Primary teachers currently unable to find employment will be able to get jobs later this year, Education Minister Trevor Mallard said today.
National Party education spokesman Bill English has criticised the Government for spending money training primary school teachers who were not getting jobs.
He said Education Ministry figures showed that only 56 per cent of primary teaching graduates from 2000 had found work by 2004. Of those graduating in 2002, half had yet to find work.
"Labour is spending millions training more primary teachers despite a surplus. This money would be much better spent plugging the gaps in secondary teaching where there is a considerable shortage," Mr English said.
However Mr Mallard said some of the surplus would be needed when teachers were freed from classrooms in term four this year once non-contact time provisions start.

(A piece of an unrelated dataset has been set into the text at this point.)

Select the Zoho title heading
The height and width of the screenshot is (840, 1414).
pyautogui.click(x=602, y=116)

The Government had promised to spend more than $80 million to provide up to 800 extra teachers, giving the country's 25,000 primary teachers 10 hours of classroom release time a term.
Primary teachers' union the New Zealand Educational Institute (NZEI) negotiated the release last October after teachers had expressed concerns about their heavy workloads.

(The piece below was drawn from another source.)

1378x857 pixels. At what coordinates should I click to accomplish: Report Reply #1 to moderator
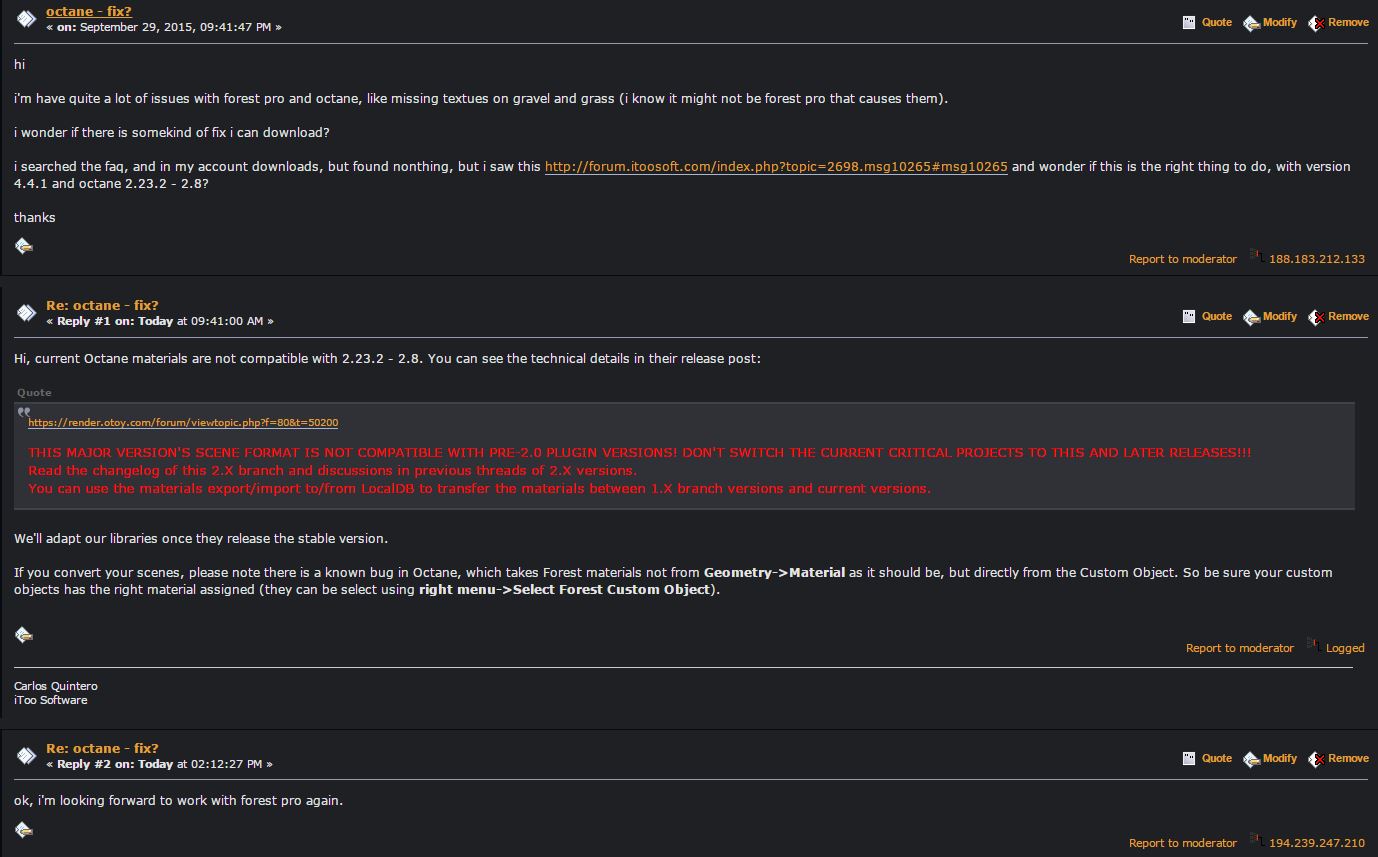tap(1239, 648)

Mr Mallard said he did not have statistics on the number of extra teachers as some went into other jobs or moved overseas.
"Although the feedback I've had is that trying to get relief teachers in a number of areas is quite tough," he told National Radio.

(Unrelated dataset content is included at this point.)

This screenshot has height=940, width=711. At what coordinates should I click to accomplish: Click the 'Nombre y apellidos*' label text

"And, because in term four this year we're bringing in non-contact time, there will be jobs for another substantial group and there's some concern about whether we'll be able to fill all those positions."
Mr Mallard said it was not up to the Government to control what people studied and said a teaching degree was a good basis for people to get other work.
"You cannot have a system where the minister of education decides which degrees people do other than in very expensive courses like medicine."
Mr English said quality rather than quantity should be the goal.
"There's still concern about the quality of some graduates turning up at schools," he said.
"The second thing is one of the reasons we are training many more primary graduates than we need is because the teachers colleges make good financial margins. Primary graduates are less expensive to train than secondary graduates."
Mr Mallard said there was already different funding for secondary and primary training but Mr English said it needed to be increased.